((
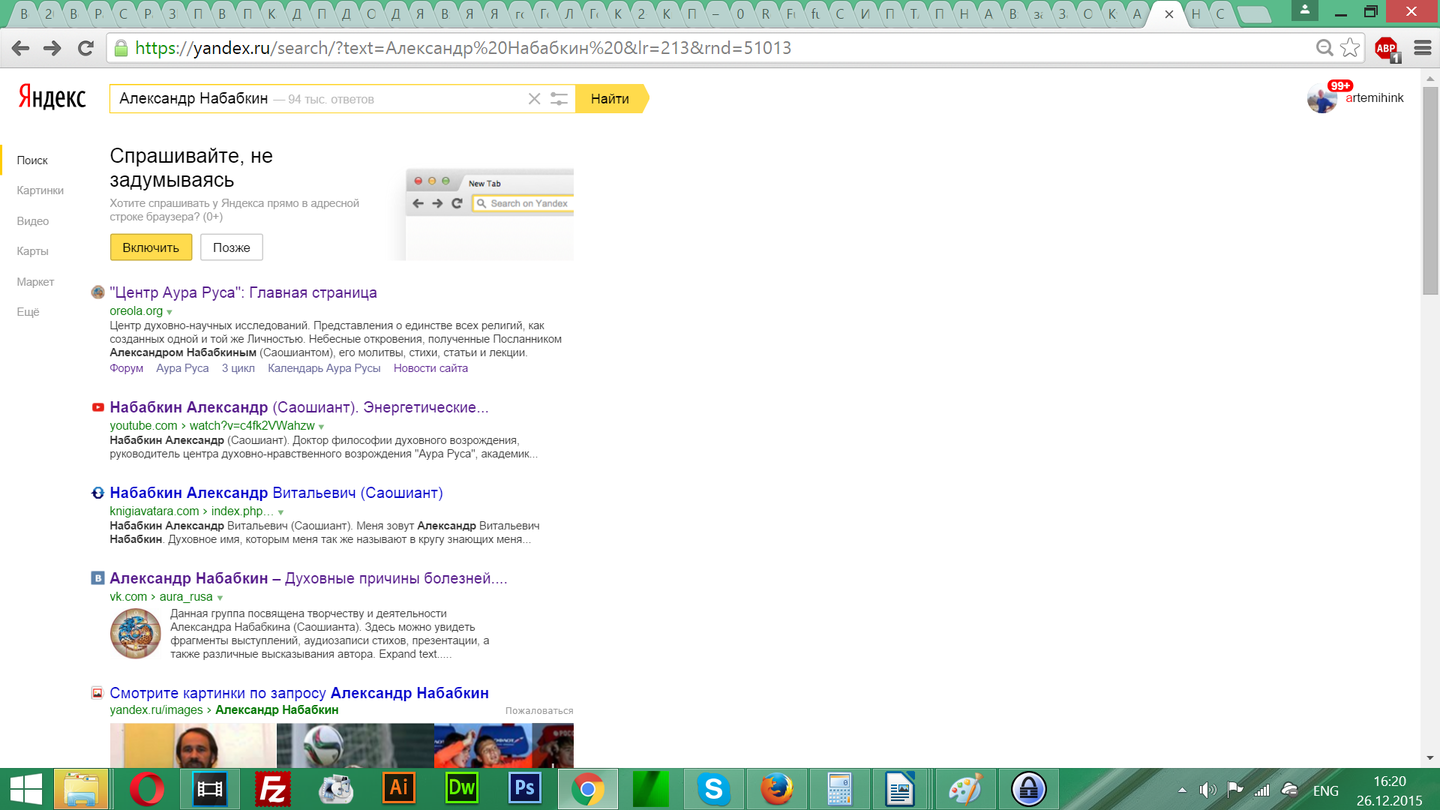Switch to the Видео search section
The width and height of the screenshot is (1440, 810).
(x=33, y=221)
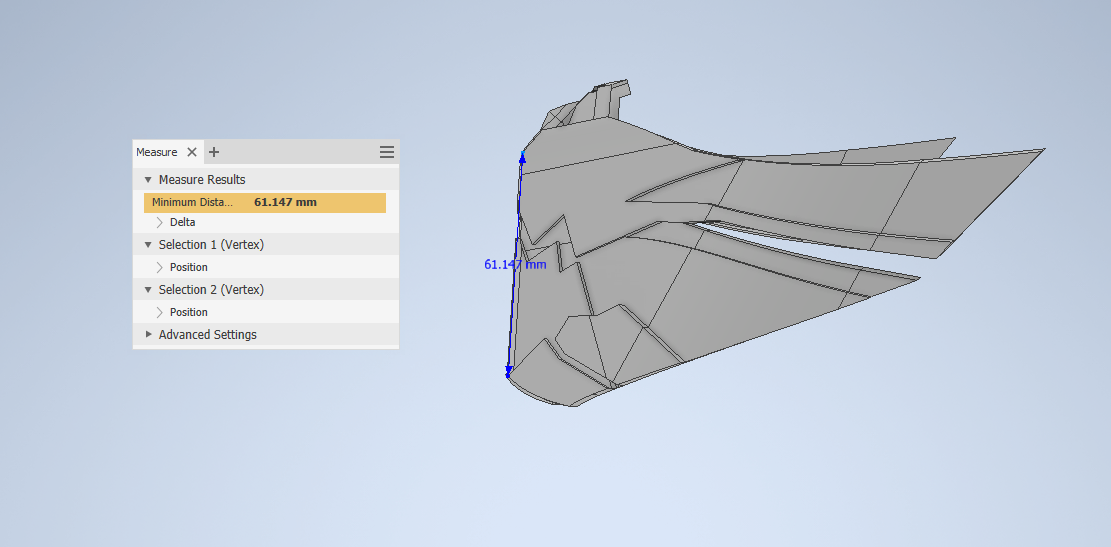Close the Measure panel tab

click(192, 152)
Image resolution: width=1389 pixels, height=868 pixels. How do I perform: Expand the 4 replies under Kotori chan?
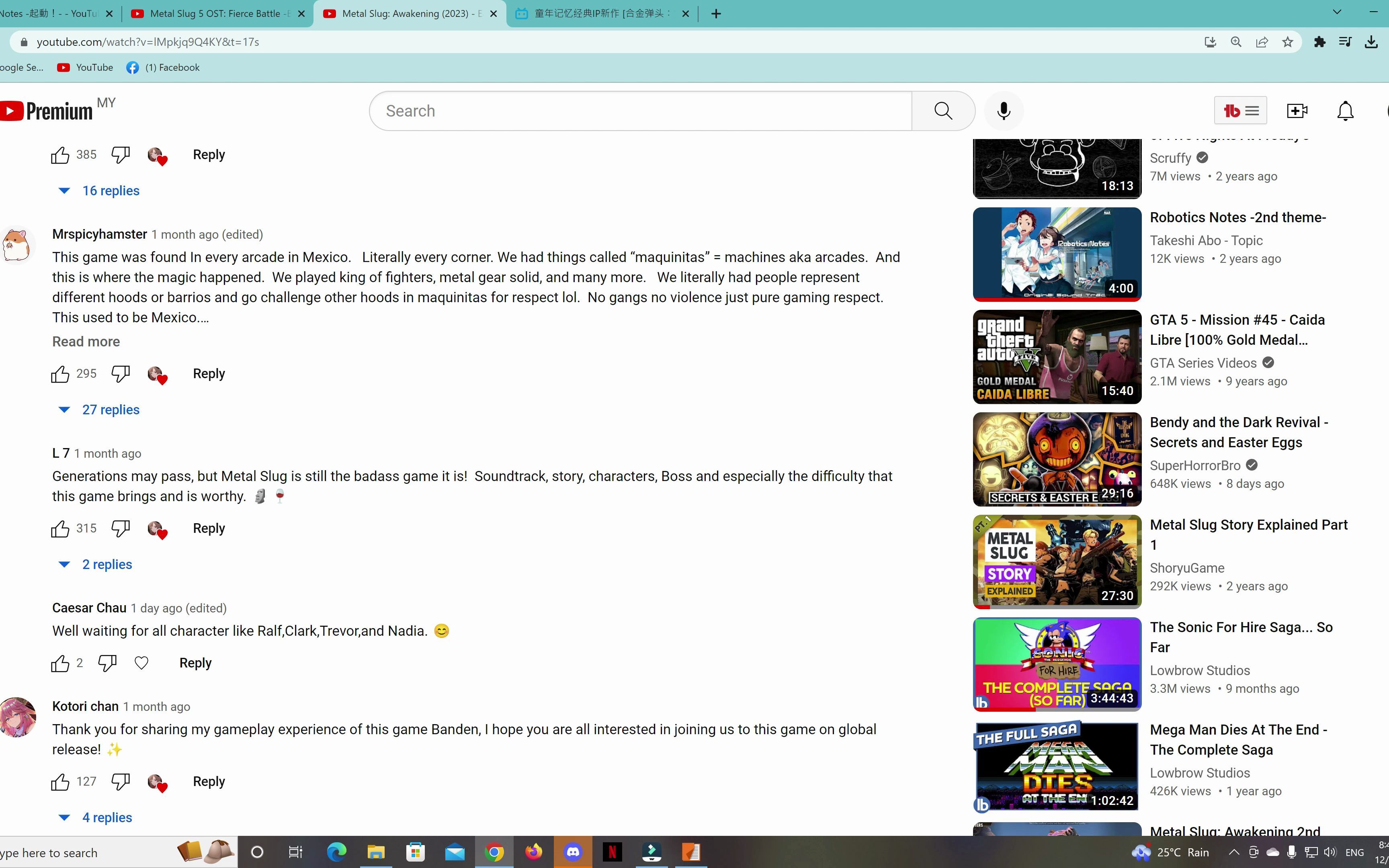[107, 817]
))
Extract the text lines from all the rows above verbatim, in their original order, and leave out the pictures.

**Exercise response**
Switch to the Видео search section
The width and height of the screenshot is (1440, 810).
(x=33, y=221)
Close the Measure panel tab

click(192, 152)
Image resolution: width=1389 pixels, height=868 pixels. How do I perform: Expand the 4 replies under Kotori chan?
[107, 817]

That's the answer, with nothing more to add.